The economic incentives, the brand control needs, etc. are important dynamics and I don't think it's all in their court alone. It's a combination of where the market goes (the platforms and systems they prefer) and the capabilities unlocked by those platforms.

With that, this evolution will follow the propagation of agent usage. So we will see a lot more initial adoption of AX principles and patterns from developer tools because the software industry has be the most infiltrated by the rise of agentic workflows. As that expands, the nature of markets and meeting user needs will drive adoption of AX.

[ori_b]

Yes, but competing with that -- imagine how much easier it would be to phish an agent into buying a product on the user's behalf.

[plagiarist]

That's my reaction to the GP's comment. Shop owners will not optimize for agent ease of use. They will optimize for convincing agents to make a purchase.

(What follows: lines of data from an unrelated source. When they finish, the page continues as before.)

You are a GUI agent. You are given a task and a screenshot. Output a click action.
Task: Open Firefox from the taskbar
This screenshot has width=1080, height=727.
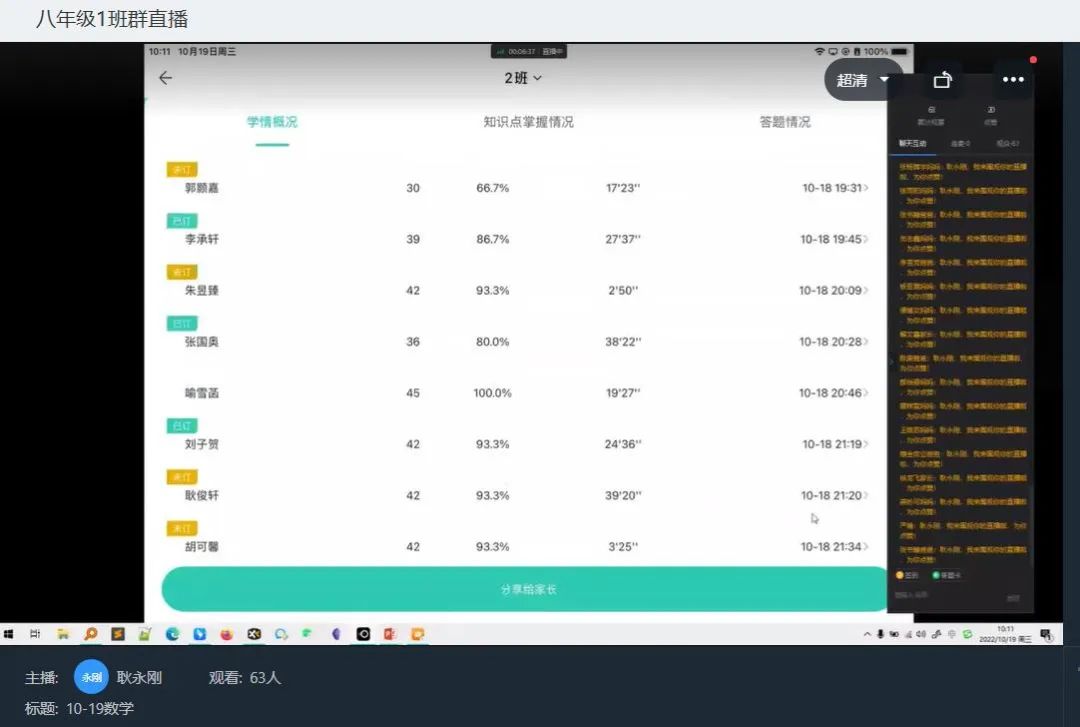point(226,634)
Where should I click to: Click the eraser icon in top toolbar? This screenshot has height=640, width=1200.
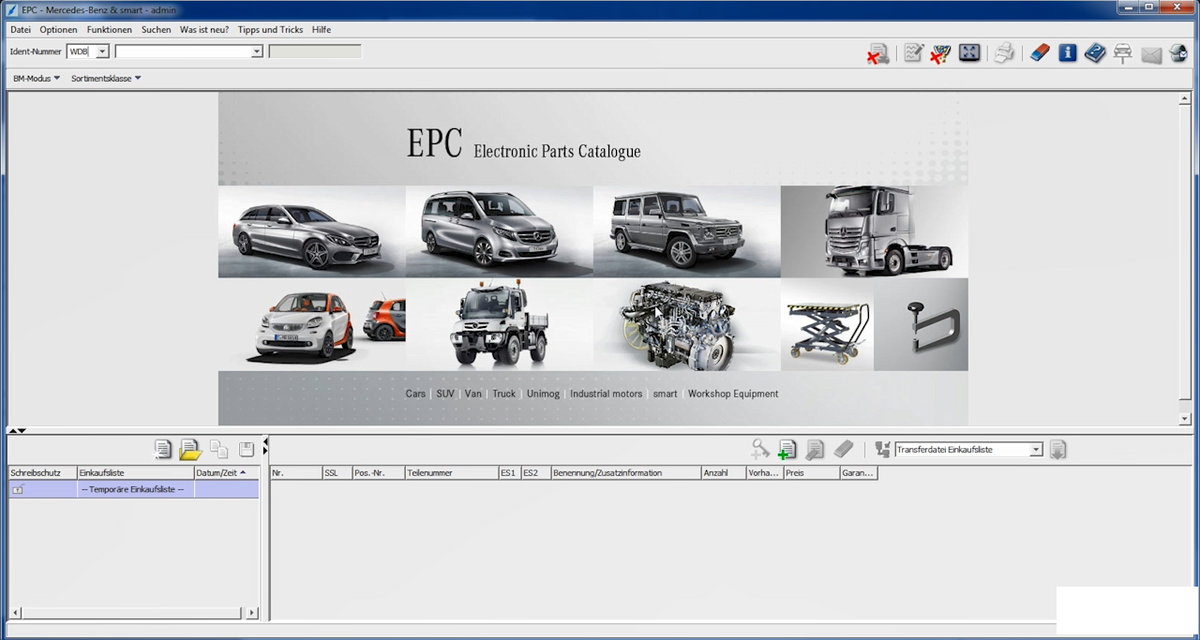[x=1040, y=53]
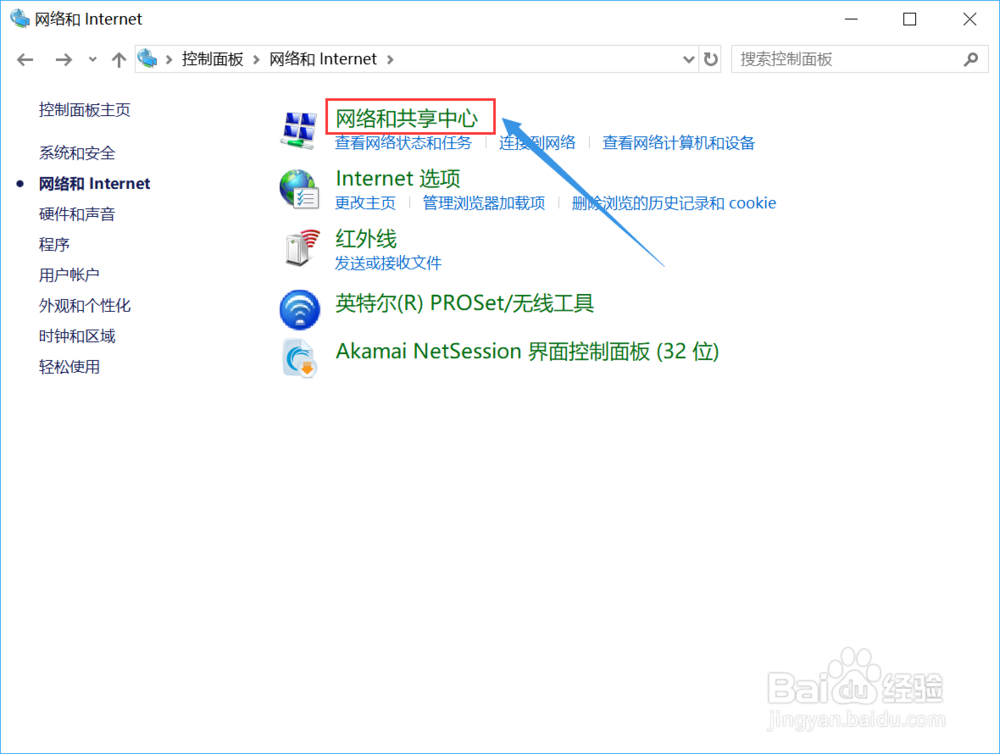Select the 英特尔(R) PROSet/无线工具 wireless icon
Image resolution: width=1000 pixels, height=754 pixels.
tap(298, 310)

This will play out like SEO, with everyone other than the bad actors losing out.

[javasquip]

There are a few layers to this worth considering.

- In this world the information delivered to agents should align with content delivered visibly to the human web. This is essentially how the bulk of SEO overloading is detected. There needs to be a way to validate this and establish trust - completely solvable. These techniques penalize these schemes from the outset. (this is probably not the best forum to go too deep into that)

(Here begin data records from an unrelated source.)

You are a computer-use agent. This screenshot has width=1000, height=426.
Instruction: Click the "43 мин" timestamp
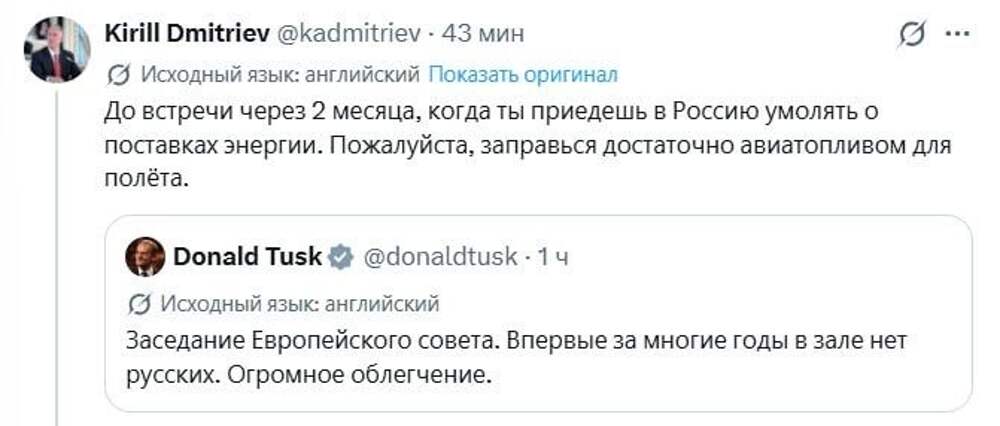pos(464,34)
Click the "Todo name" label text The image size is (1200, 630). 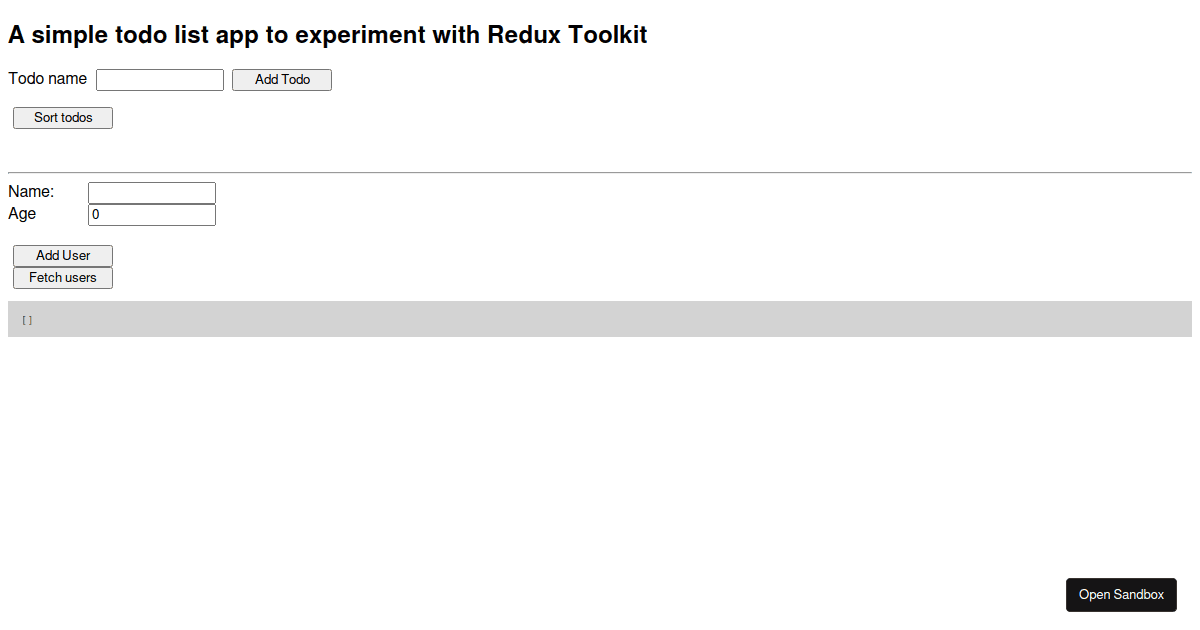(x=48, y=79)
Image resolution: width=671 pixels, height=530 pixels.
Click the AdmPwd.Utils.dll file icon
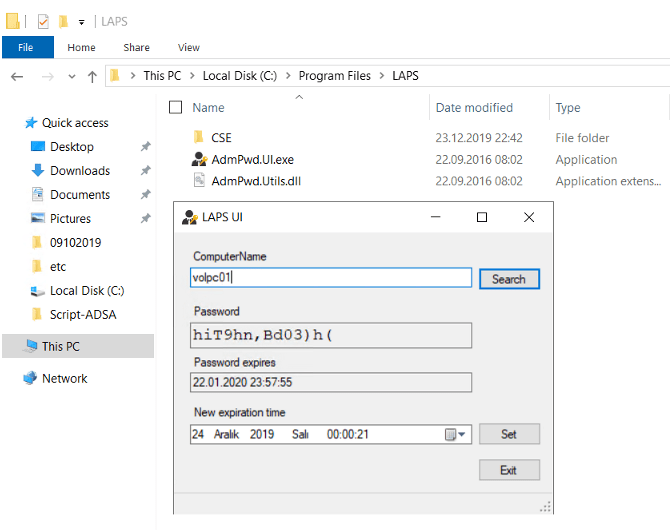click(x=198, y=181)
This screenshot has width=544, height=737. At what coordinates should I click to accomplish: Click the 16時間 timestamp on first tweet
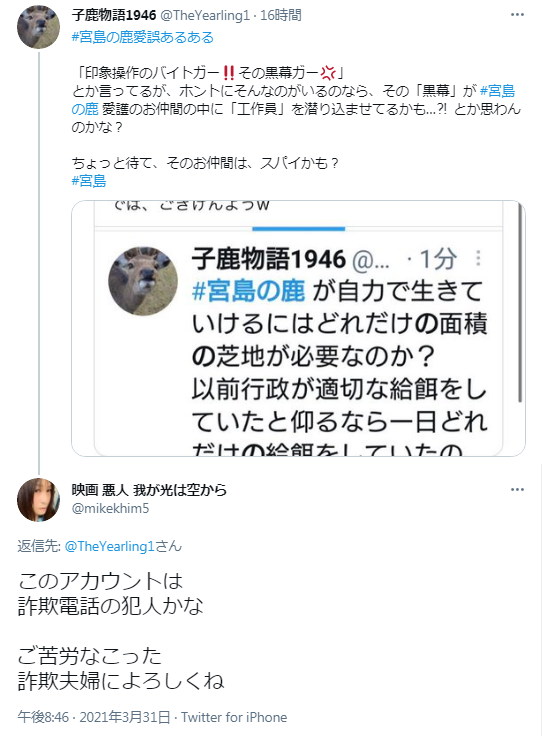[x=281, y=15]
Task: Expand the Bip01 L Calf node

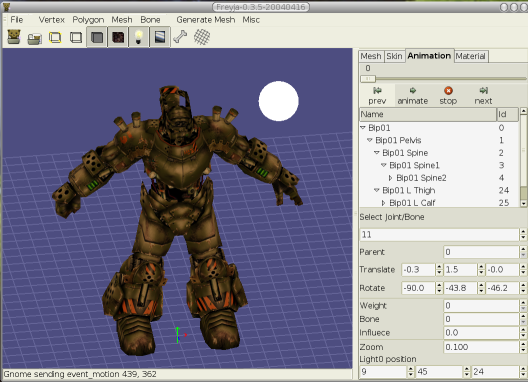Action: [x=383, y=203]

- We're assuming agents have full buying decisions here. I do not believe we will see that as common place for a long time. Even if we did, the same systems for PCA compliance are in play and the interfaces pushed by both payment gateways and shopping carts protect against duplicate purchase attempts. Those attempting to abuse this fall more into the malicious actor camp.

- phishing and malicious actors are going to do what they have always done. There are some very important security, access control, and compliance measures we should put in place for the most sensitive of actions - as we always have where most existing ones still apply. The agent experience and the ecosystem in general will have to evolve to have verifiable trust patterns. So that when a human delegates to an agent to do something, the human can have confidence and ways to validate interactions.

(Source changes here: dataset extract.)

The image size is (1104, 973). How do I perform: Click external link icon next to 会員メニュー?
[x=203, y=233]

I'll be the first to admit that I don't have all of the answers here but with agents becoming the new entry point or delegation tool for the next generation of digital users, these are questions we have to answer and solve for. It starts by focusing the industry around the domain of this problem, that is AX. How to do it effectively and what needs to evolve to achieve it... that's where the work is.

[Covenant0028]

> Agents, while leveraging similar systems, are serving a site's end consumer. When I use an agent to shop, I'm still the customer of the shop. As the shop owner, I want to give the best experience therefore it's in my best interest to provide an AX that supports them providing a good experience to the end user.

This is fine until the agent decides to order something the customer did not want. This is inherent to the concept of an agent. Due to the probabilistic nature of LLMs, and the fact that no agent will ever be perfectly able to predict exactly what you want at the time you want, this scenario is inevitable.

As the shop owner, this would result in an increased numbers of returns. You could recommend that the user must approve the purchase, but given that you do not define these agents, there is no way for you to ensure that the user is actually following your advice.

[javasquip]

There are ways to ensure that the end user provides authorization. While the shop owner does not control the agent it does control purchase authorization - primitively that could look like requiring a pin/cvv, confirming via text sent code, etc. This concept can recursively assume that an agent can do these things on the user's behalf but this is where limits come in, compliance regulations, etc. It's not in the shop's or the agent's interest to integrate poorly within these flows. That said, this is where we should establish the conventions that we can enforce consistency and compliance as well as validate them. It wouldn't be hard to imagine that an agent must prove they are operating correctly before they can initiate actions such as purchase requests and then the agent's authority is known and can be held accountable for misuse.